INPUT RECORDS:

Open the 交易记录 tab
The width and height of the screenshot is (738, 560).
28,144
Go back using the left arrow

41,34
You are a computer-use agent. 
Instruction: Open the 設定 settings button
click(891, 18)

---

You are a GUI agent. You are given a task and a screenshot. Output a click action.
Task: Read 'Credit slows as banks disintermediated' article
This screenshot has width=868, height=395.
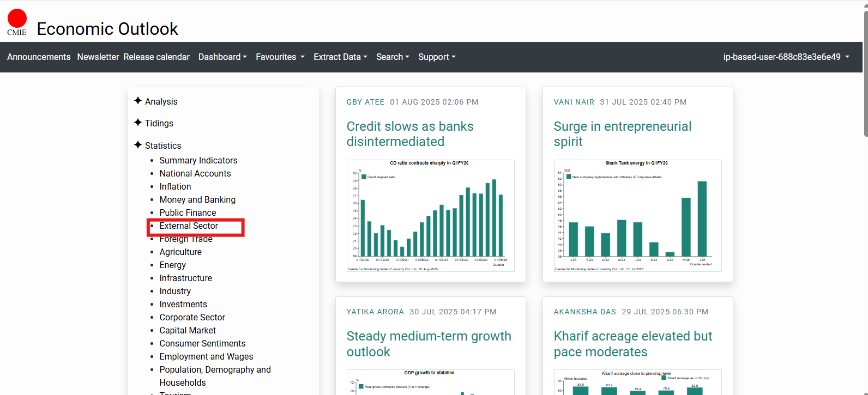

--

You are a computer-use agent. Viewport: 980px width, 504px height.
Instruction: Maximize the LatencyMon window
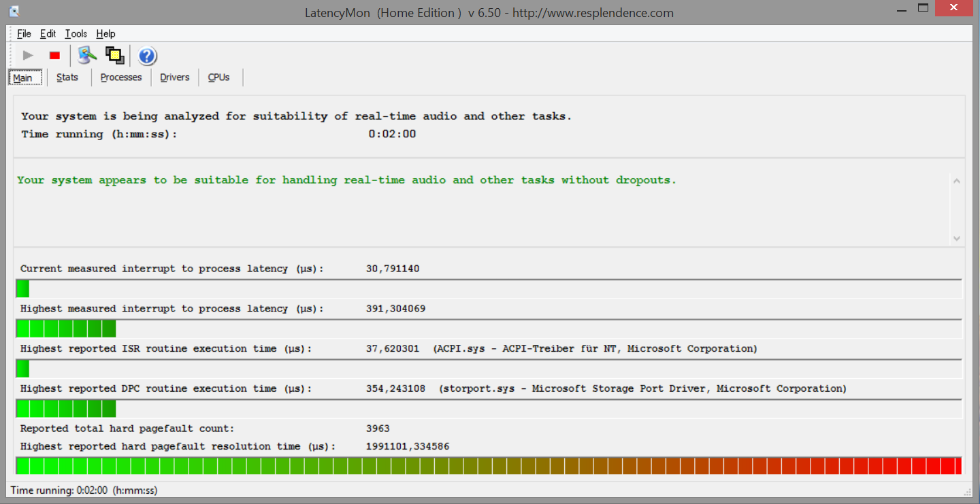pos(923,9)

TO DO:
Referring to the material above, set down exactly the lines between the line with "Task: Read 'Credit" and the line with "This screenshot has width=868, height=395.", inclusive, and no other lines.

TASK OUTPUT:
Task: Read 'Credit slows as banks disintermediated' article
This screenshot has width=868, height=395.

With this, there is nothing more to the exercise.